On this particular morning the sight of Lady Bastable enthroned among her papers gave Clovis the hint towards which his mind had been groping all breakfast time. His mother had gone upstairs to supervise packing operations, and he was alone on the ground-floor with his hostess – and the servants. The latter were the key to the situation. Bursting wildly into the kitchen quarters, Clovis screamed a frantic though strictly non-committal summons: “Poor Lady Bastable! In the morning-room! Oh, quick!” The next moment the butler, cook, page-boy, two or three maids, and a gardener who had happened to be in one of the outer kitchens were following in a hot scurry after Clovis as he headed back for the morning-room. Lady Bastable was roused from the world of newspaper lore by hearing a Japanese screen in the hall go down with a crash. Then the door leading from the ball flew open and her young guest tore madly through the room, shrieked at her in passing, “The jacquerie! They’re on us!” and dashed like an escaping hawk out through the French window. The scared mob of servants burst in on his heels, the gardener still clutching the sickle with which he had been trimming hedges, and the impetus of their headlong haste carried them, slipping and sliding, over the smooth parquet flooring towards the chair where their mistress sat in panic-stricken amazement. If she had had a moment granted her for reflection she would have behaved, as she afterwards explained, with considerable dignity. It was probably the sickle which decided her, but anyway she followed the lead that Clovis had given her through the French window, and ran well and far across the lawn before the eyes of her astonished retainers.

Lost dignity is not a possession which can be restored at a moment’s notice, and both Lady Bastable and the butler found the process of returning to normal conditions almost as painful as a slow recovery from drowning. A jacquerie, even if carried out with the most respectful of intentions, cannot fail to leave some traces of embarrassment behind it.

Have the Tarringtons had their mice?

From Saki’s The Talking-Out of Tarrington:

“Heavens!” exclaimed the aunt of Clovis, “here’s some one I know bearing down on us. I can’t remember his name, but he lunched with us once in Town. Tarrington—yes, that’s it. He’s heard of the picnic I’m giving for the Princess, and he’ll cling to me like a lifebelt till I give him an invitation …

“I’ll fight a rearguard action for you if you like to do a bolt now,” volunteered Clovis; “you’ve a clear ten yards start if you don’t lose time.”

…..

The new-comer smiled weakly, as one who is not to be put off by mere flippancy, and began again with patient persistence:

“I think you ought to remember my name—”

“I shall,” said Clovis, with an air of immense sincerity. “My aunt was asking me only this morning to suggest names for four young owls she’s just had sent her as pets. I shall call them all Tarrington; then if one or two of them die or fly away, or leave us in any of the ways that pet owls are prone to, there will be always one or two left to carry on your name. And my aunt won’t LET me forget it; she will always be asking ‘Have the Tarringtons had their mice?’ and questions of that sort. She says if you keep wild creatures in captivity you ought to see after their wants, and of course she’s quite right there.”
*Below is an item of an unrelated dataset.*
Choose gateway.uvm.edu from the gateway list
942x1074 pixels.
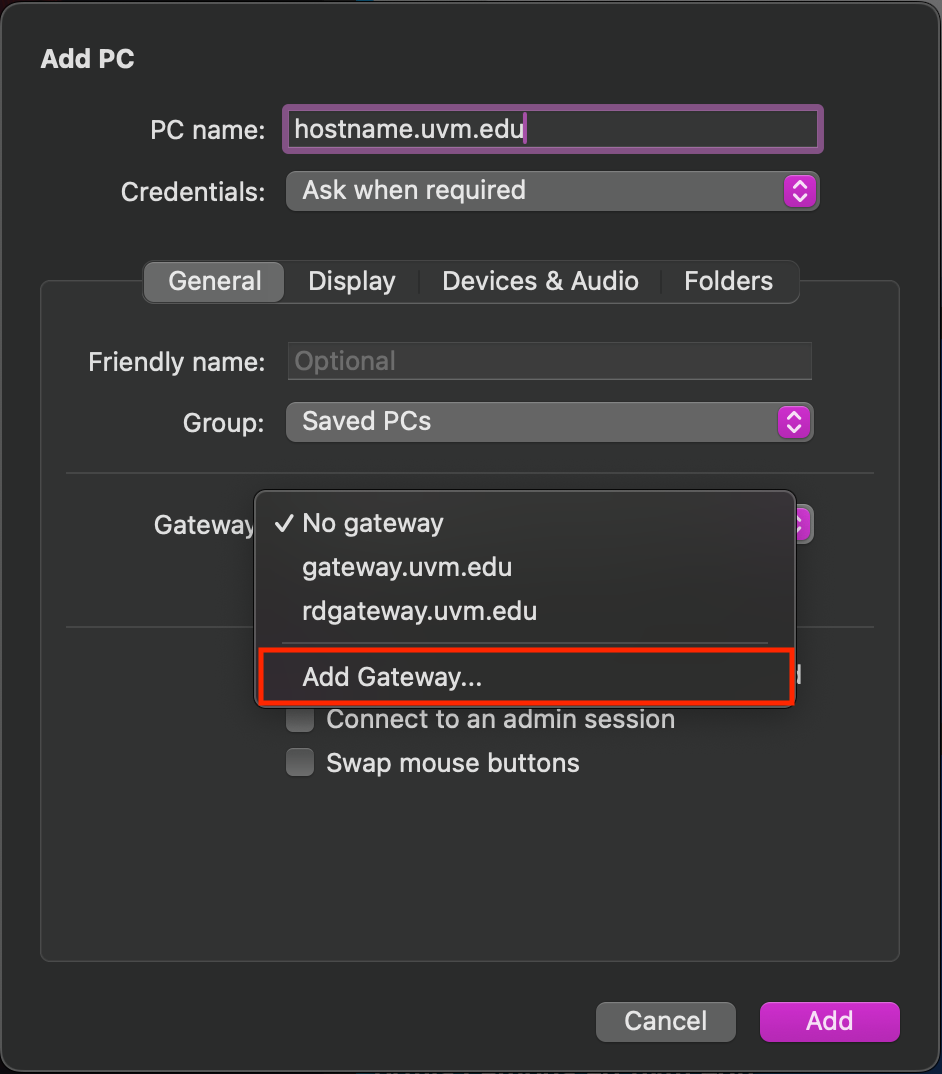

The religious system that produced green Chartreuse can never really die.

From Saki’s short story Reginald On Christmas Presents:

Personally, I can’t see where the difficulty in choosing suitable presents lies. No boy who had brought himself up properly could fail to appreciate one of those decorative bottles of liqueurs that are so reverently staged in Morel’s window–and it wouldn’t in the least matter if one did get duplicates. And there would always be the supreme moment of dreadful uncertainty whether it was creme de menthe or Chartreuse–like the expectant thrill on seeing your partner’s hand turned up at bridge. People may say what they like about the decay of Christianity; the religious system that produced green Chartreuse can never really die.